Given entries:
════════════════════

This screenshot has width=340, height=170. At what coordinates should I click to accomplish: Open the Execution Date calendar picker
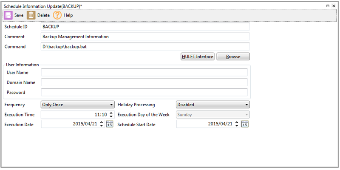pyautogui.click(x=110, y=124)
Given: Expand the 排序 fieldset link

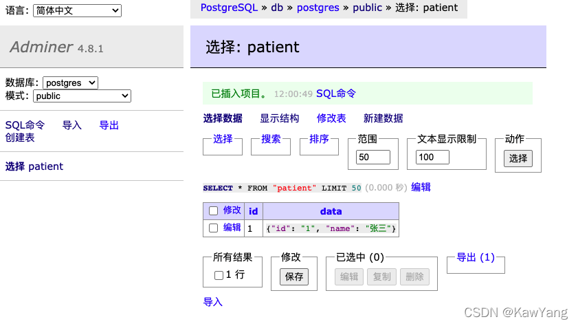Looking at the screenshot, I should tap(319, 139).
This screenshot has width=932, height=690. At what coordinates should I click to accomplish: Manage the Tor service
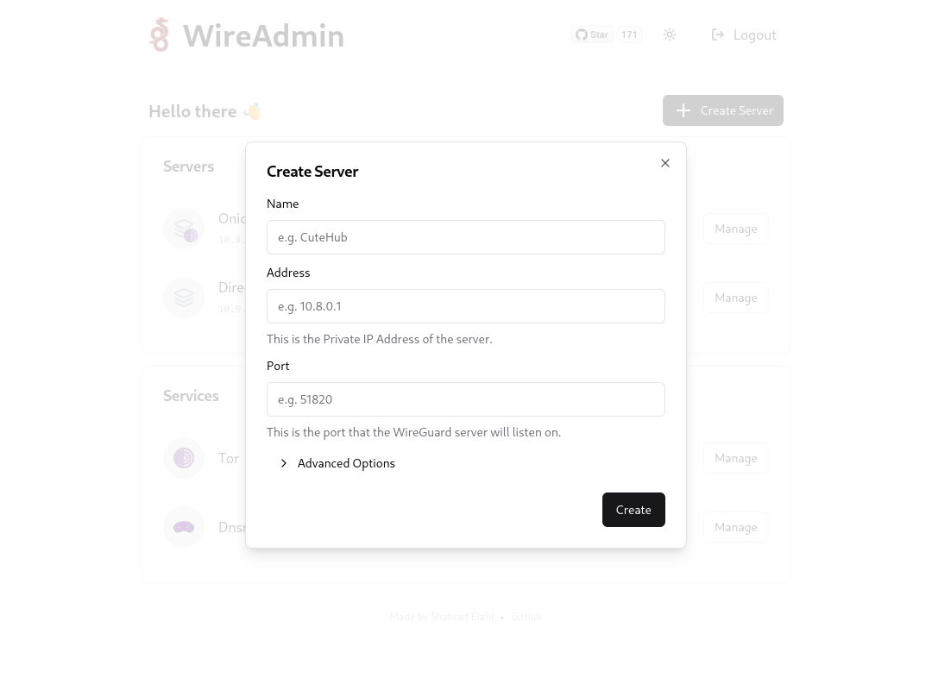coord(735,458)
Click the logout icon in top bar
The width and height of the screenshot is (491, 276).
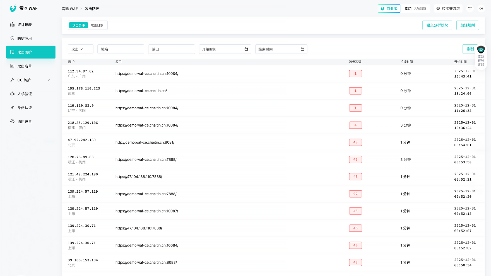click(481, 9)
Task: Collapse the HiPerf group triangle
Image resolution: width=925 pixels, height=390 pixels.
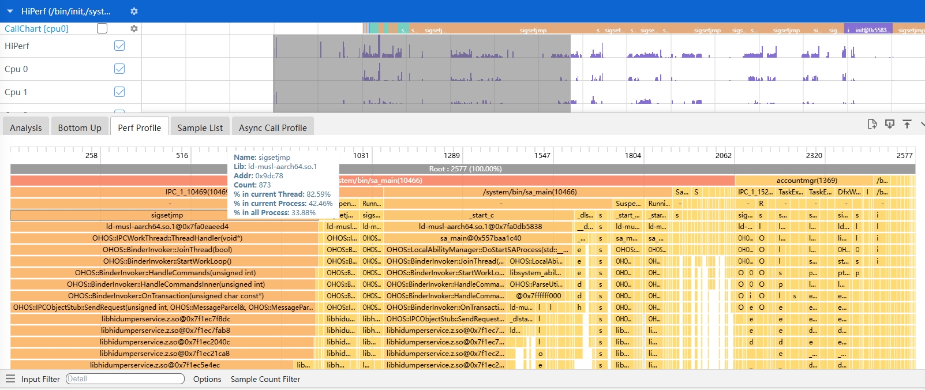Action: [x=10, y=12]
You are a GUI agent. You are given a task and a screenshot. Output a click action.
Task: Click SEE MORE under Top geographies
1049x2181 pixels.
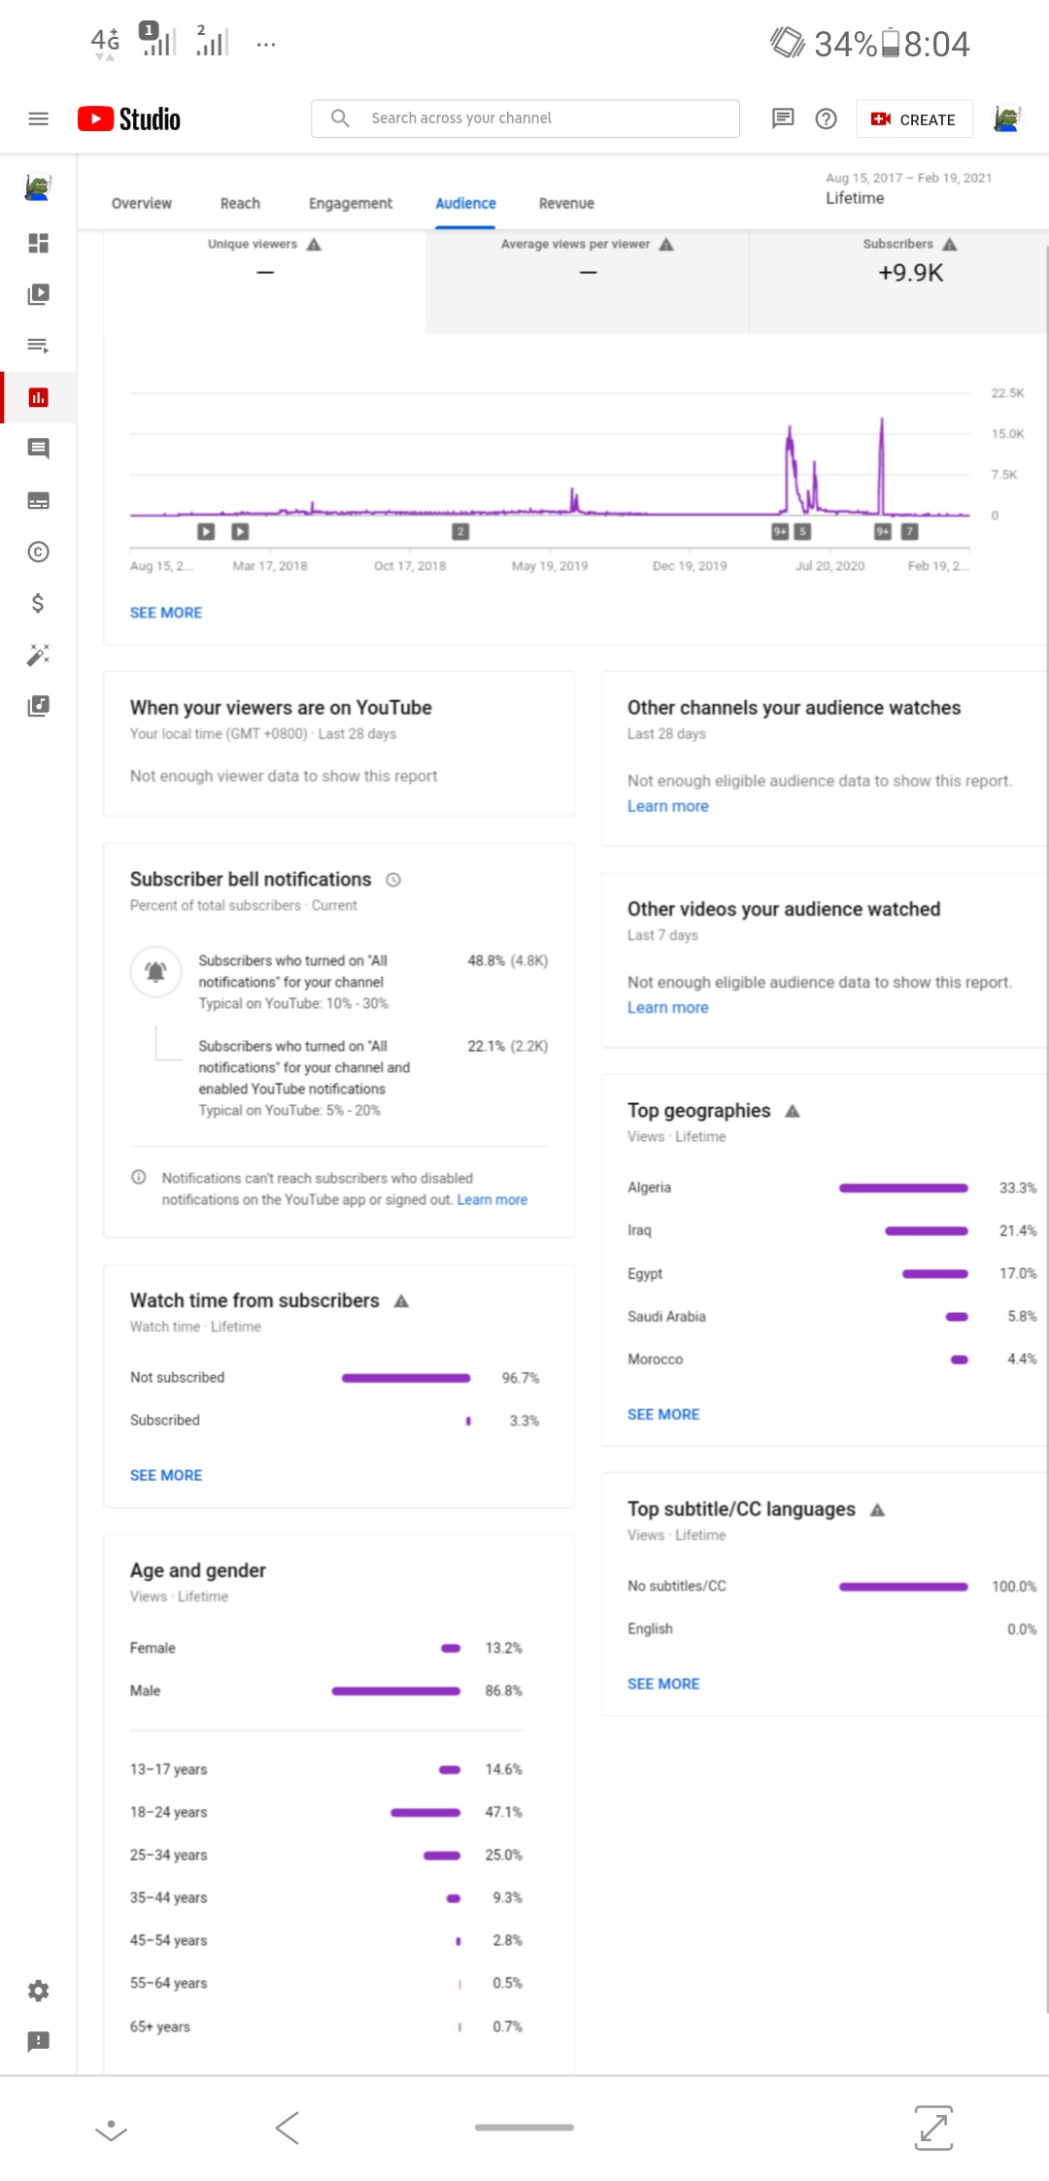[x=663, y=1414]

════════════════════

What to do: Return every one of the records above word for word, leaving out the pictures.

Exercise solution:
This screenshot has width=340, height=170. At what coordinates should I click to accomplish: Open the Execution Date calendar picker
pyautogui.click(x=110, y=124)
Given: Expand the 排序 fieldset link

Looking at the screenshot, I should tap(319, 139).
This screenshot has width=932, height=690. At what coordinates should I click to accomplish: Manage the Tor service
coord(735,458)
Click the logout icon in top bar
The width and height of the screenshot is (491, 276).
click(481, 9)
Task: Collapse the HiPerf group triangle
Image resolution: width=925 pixels, height=390 pixels.
Action: [x=10, y=12]
You are a GUI agent. You are given a task and a screenshot. Output a click action.
Task: Click SEE MORE under Top geographies
1049x2181 pixels.
[x=663, y=1414]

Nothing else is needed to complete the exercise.